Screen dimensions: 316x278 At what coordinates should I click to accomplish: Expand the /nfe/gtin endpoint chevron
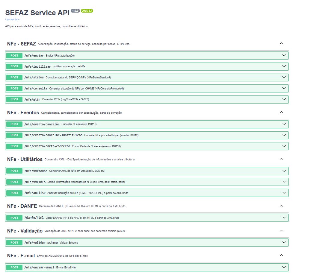[284, 99]
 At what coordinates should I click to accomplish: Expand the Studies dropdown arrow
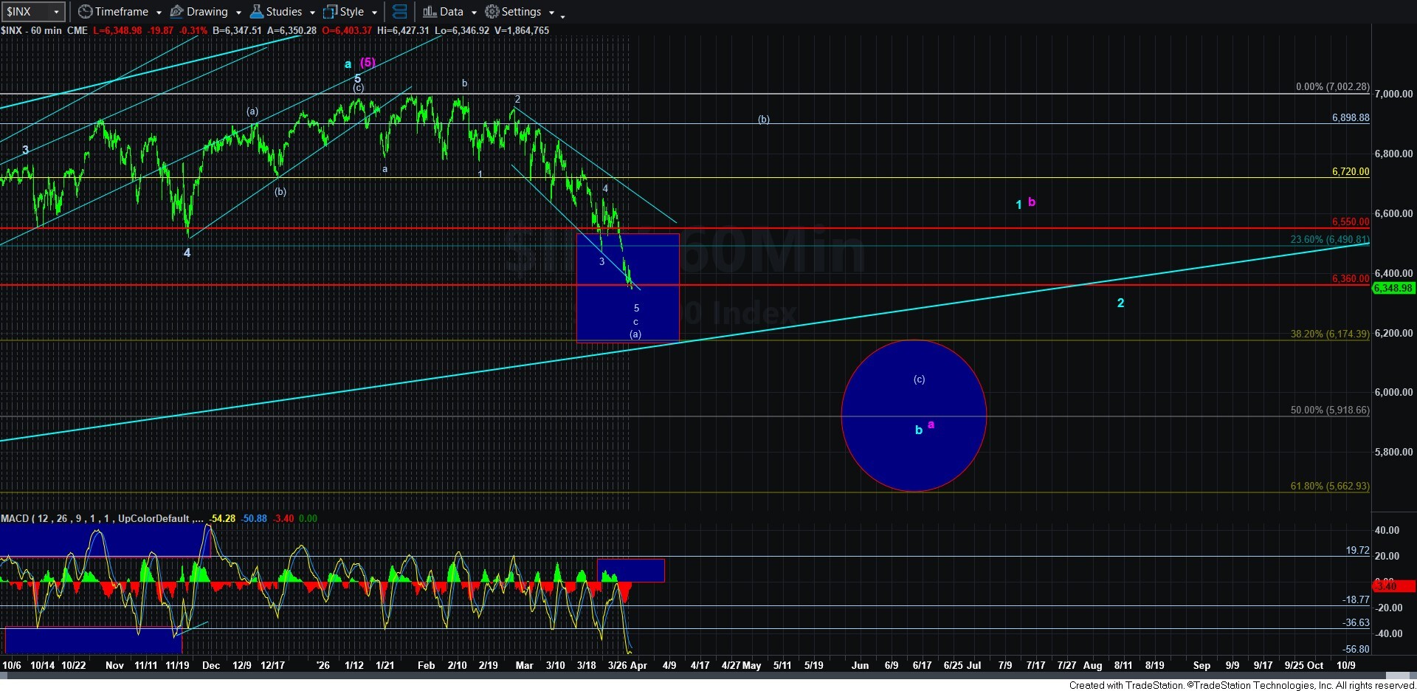tap(312, 13)
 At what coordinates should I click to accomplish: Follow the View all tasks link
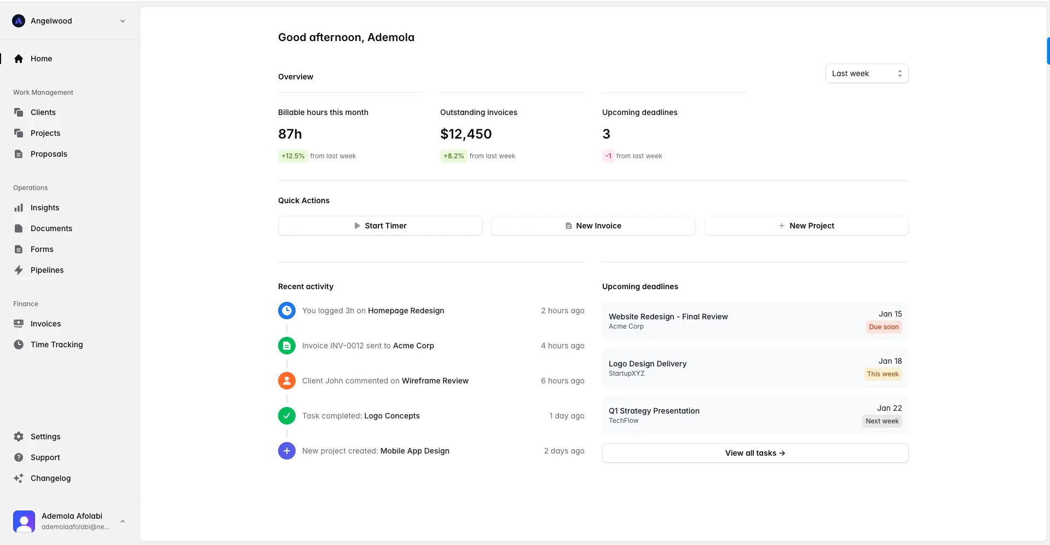755,453
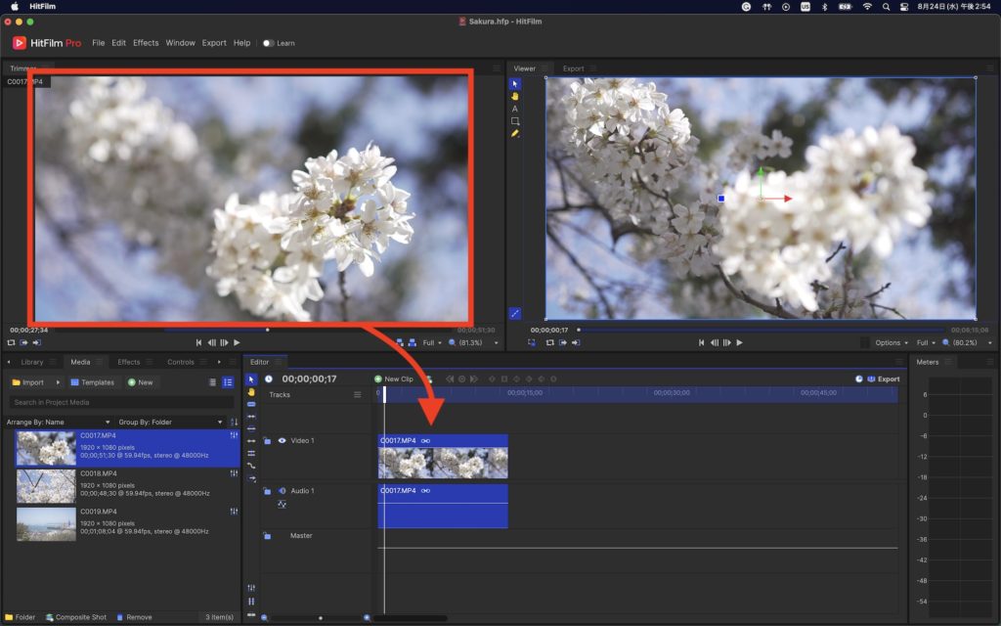The width and height of the screenshot is (1001, 626).
Task: Click the New Clip button
Action: click(x=394, y=379)
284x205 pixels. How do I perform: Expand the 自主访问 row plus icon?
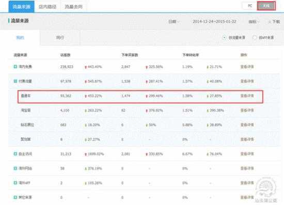tap(15, 154)
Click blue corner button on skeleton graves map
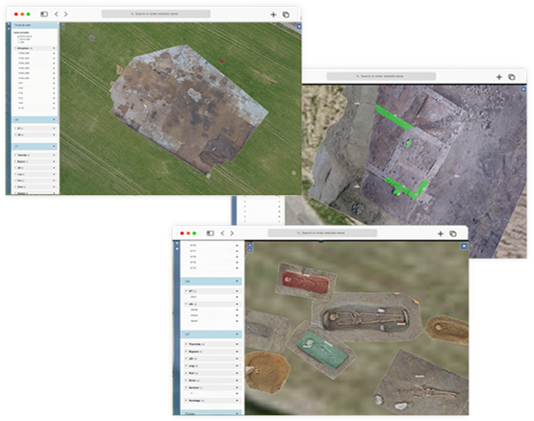Viewport: 534px width, 421px height. pos(464,246)
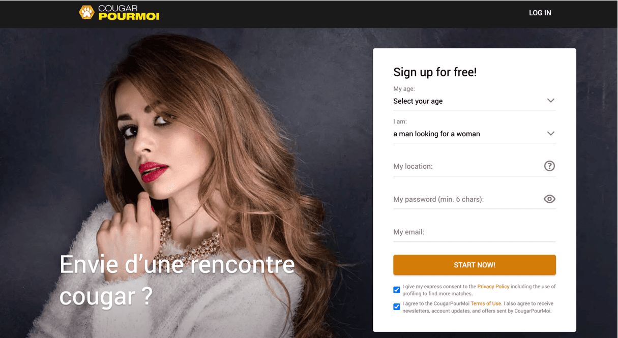
Task: Click the age dropdown chevron arrow
Action: tap(550, 101)
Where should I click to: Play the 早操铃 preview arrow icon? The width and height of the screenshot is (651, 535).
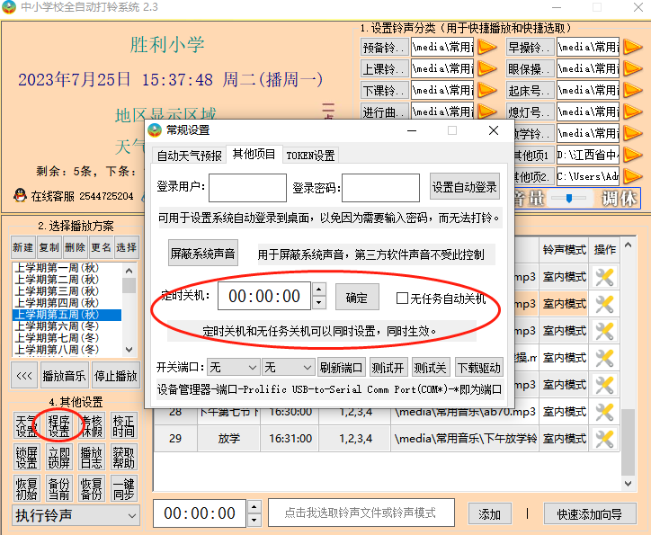[x=632, y=47]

========

### What the task requires
When you repeat the records, reproduce each line exactly and drop the images.

### Finished exercise
Screen dimensions: 316x278 At what coordinates should I click to accomplish: Expand the /nfe/gtin endpoint chevron
[284, 99]
 At what coordinates should I click to accomplish: Expand the Studies dropdown arrow
tap(312, 13)
 At what coordinates should I click to accomplish: Follow the View all tasks link
755,453
The width and height of the screenshot is (1001, 626).
Task: Click the New Clip button
Action: click(x=394, y=379)
284x205 pixels. How do I perform: Expand the 自主访问 row plus icon?
tap(15, 154)
Click blue corner button on skeleton graves map
Viewport: 534px width, 421px height. pos(464,246)
Task: Click the age dropdown chevron arrow
Action: tap(550, 101)
Where should I click to: Play the 早操铃 preview arrow icon? The width and height of the screenshot is (651, 535).
[x=632, y=47]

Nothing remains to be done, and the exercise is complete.